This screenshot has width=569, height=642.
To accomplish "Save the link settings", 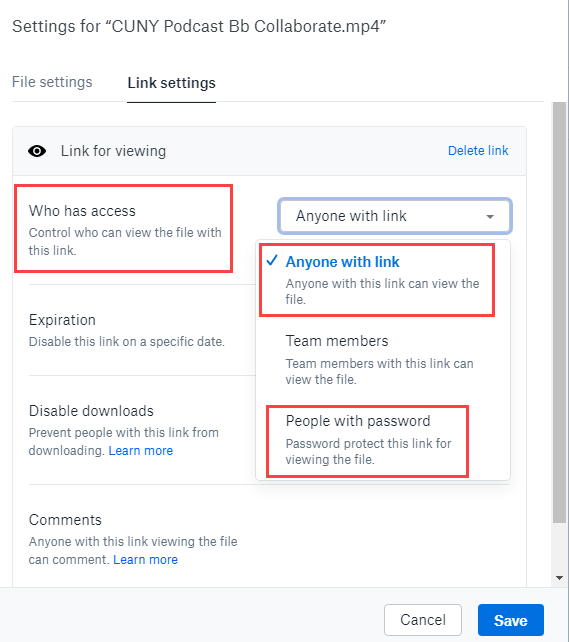I will [510, 620].
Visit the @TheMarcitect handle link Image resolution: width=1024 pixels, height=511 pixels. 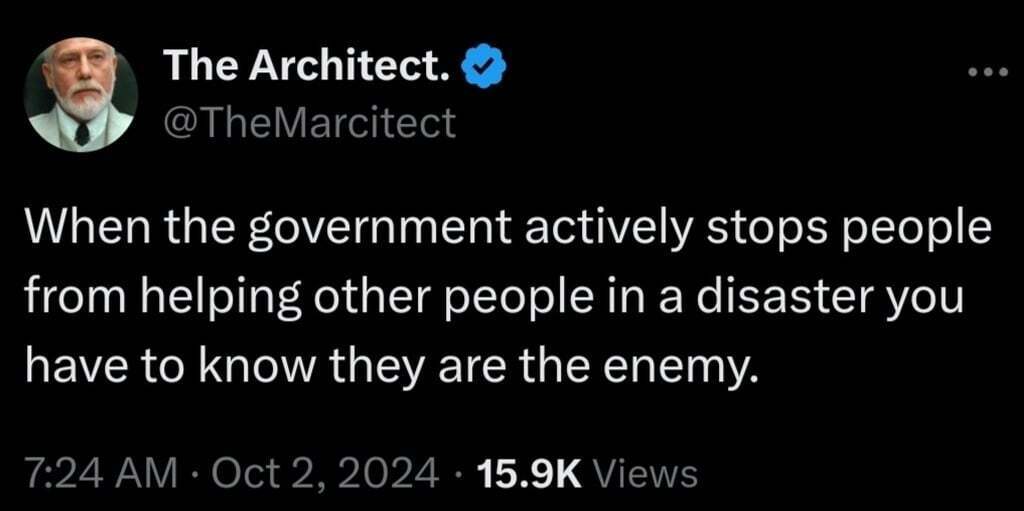309,122
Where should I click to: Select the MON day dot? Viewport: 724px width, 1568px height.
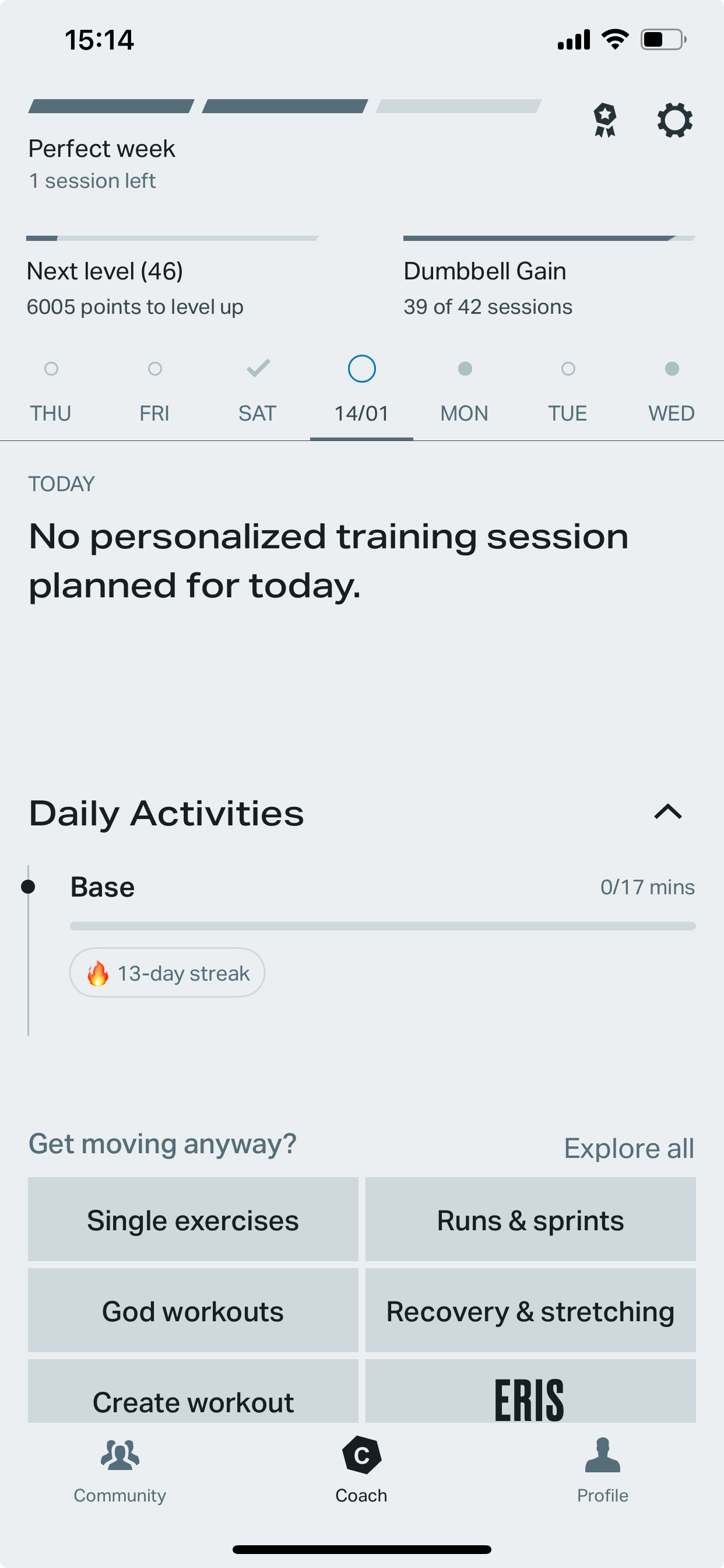[x=465, y=368]
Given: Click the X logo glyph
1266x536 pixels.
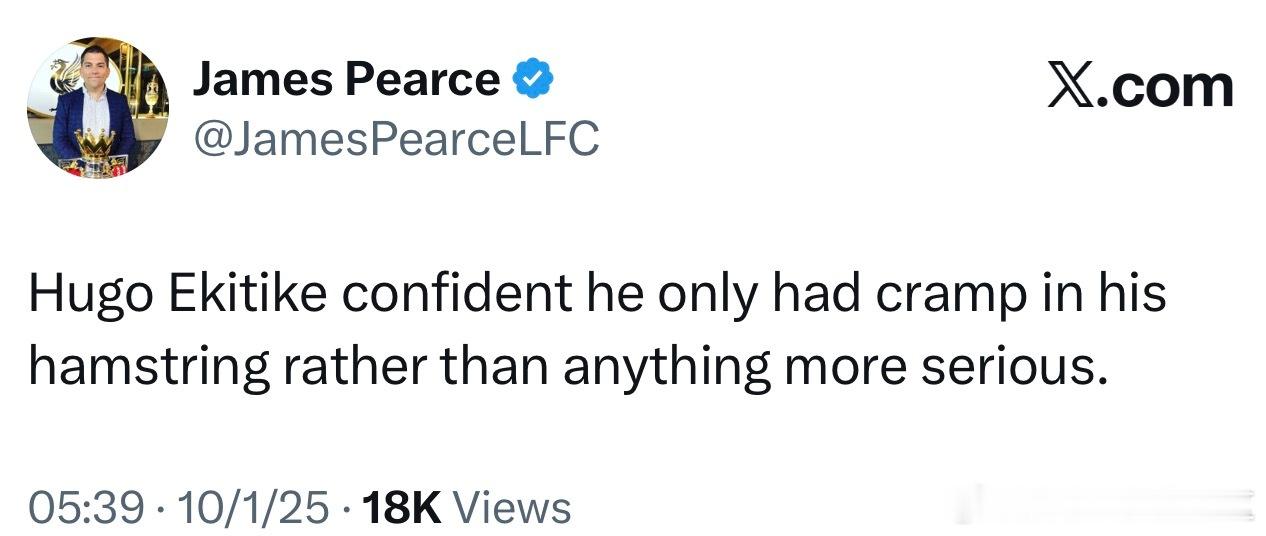Looking at the screenshot, I should point(1072,85).
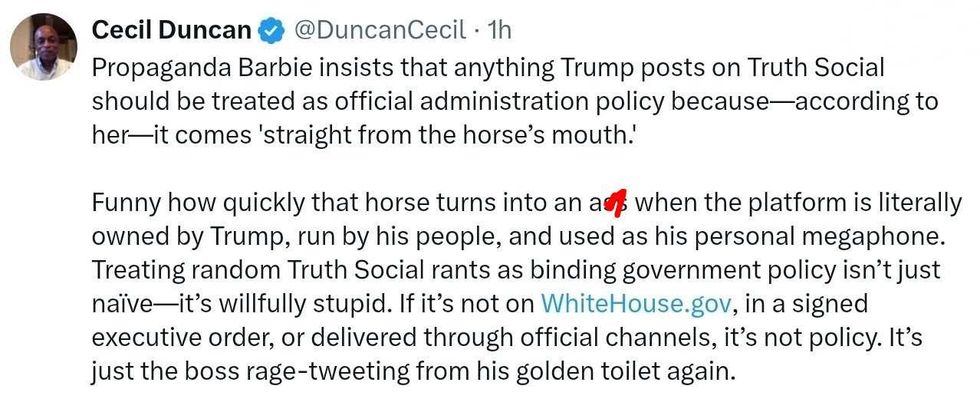Click the blue verified checkmark badge
The width and height of the screenshot is (980, 403).
click(270, 32)
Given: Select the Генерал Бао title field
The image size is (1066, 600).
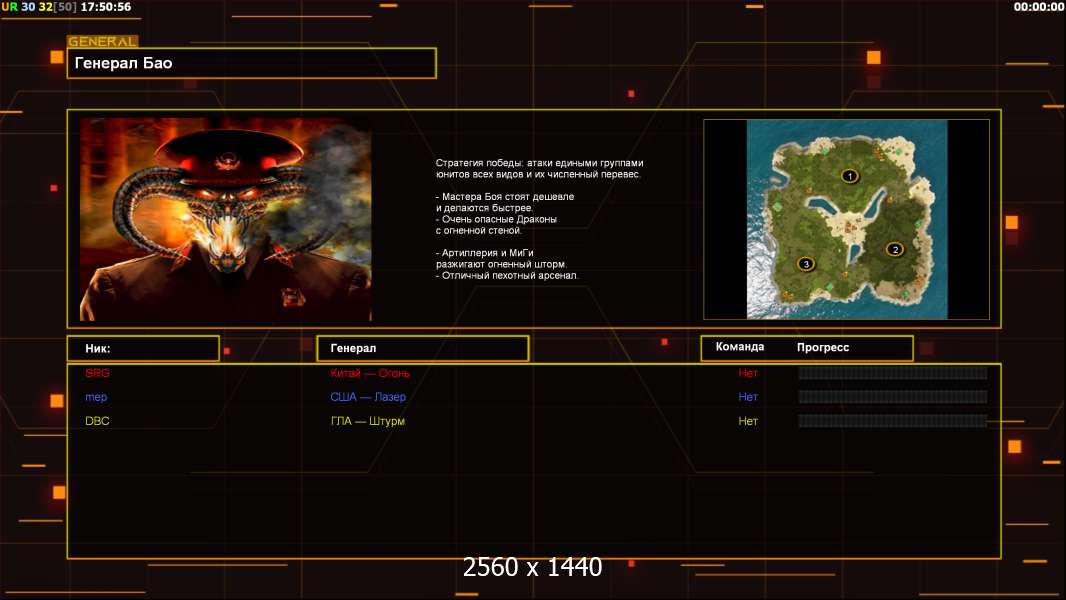Looking at the screenshot, I should 251,63.
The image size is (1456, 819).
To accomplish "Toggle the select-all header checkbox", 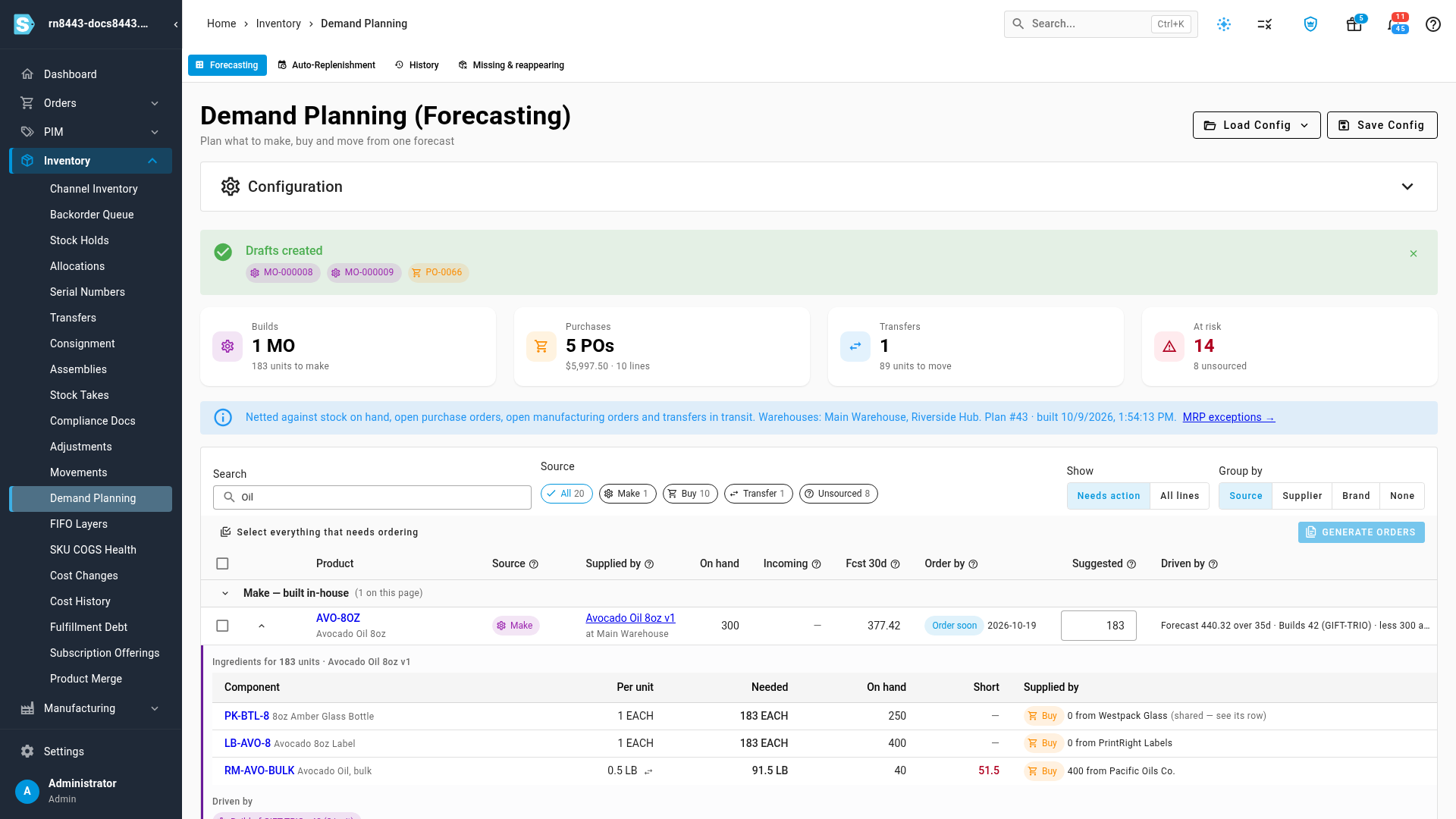I will tap(222, 563).
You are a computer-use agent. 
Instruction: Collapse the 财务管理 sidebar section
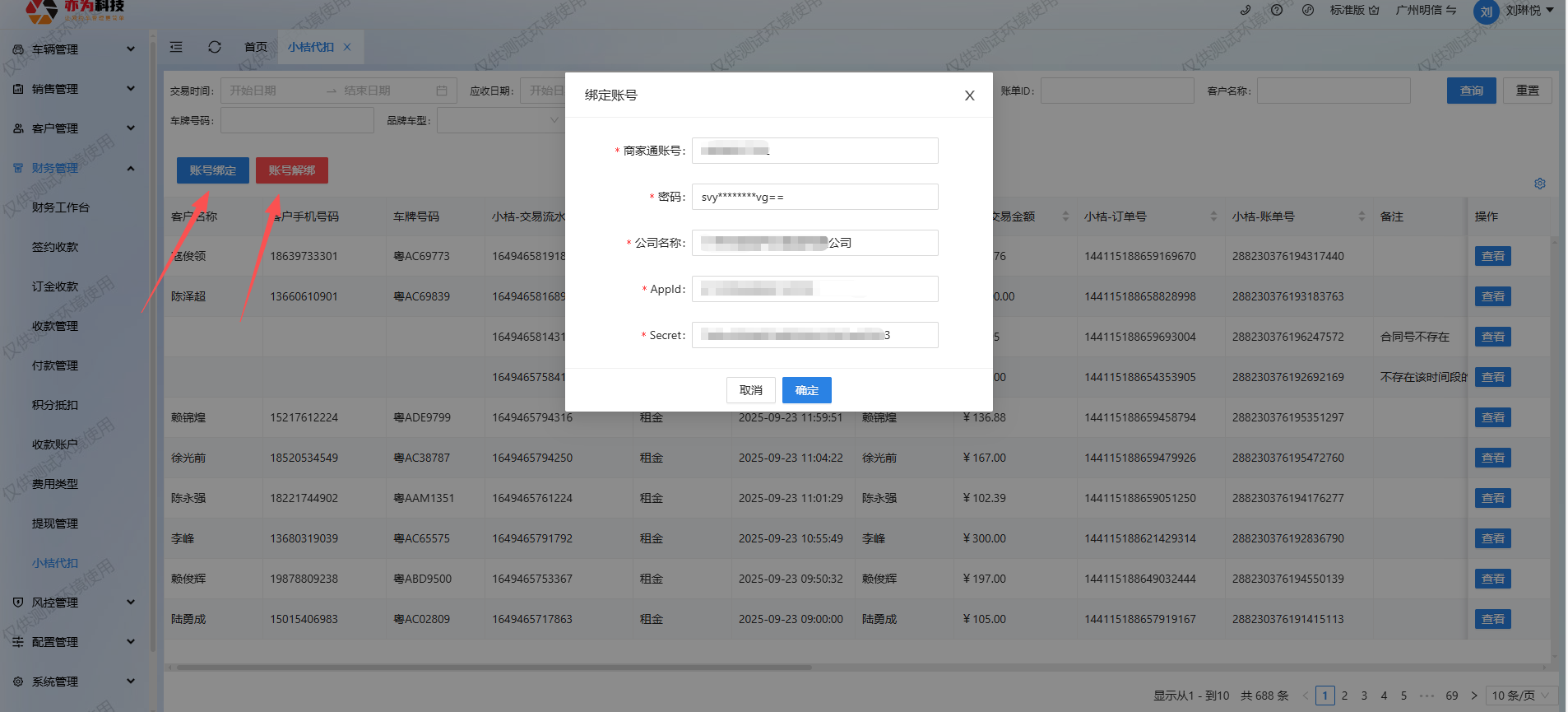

--------------------------------

The request – Pick out each line of the entries above that contains the word "Given".

Task answer –
Given: Click the X logo glyph
Given: Select the Генерал Бао title field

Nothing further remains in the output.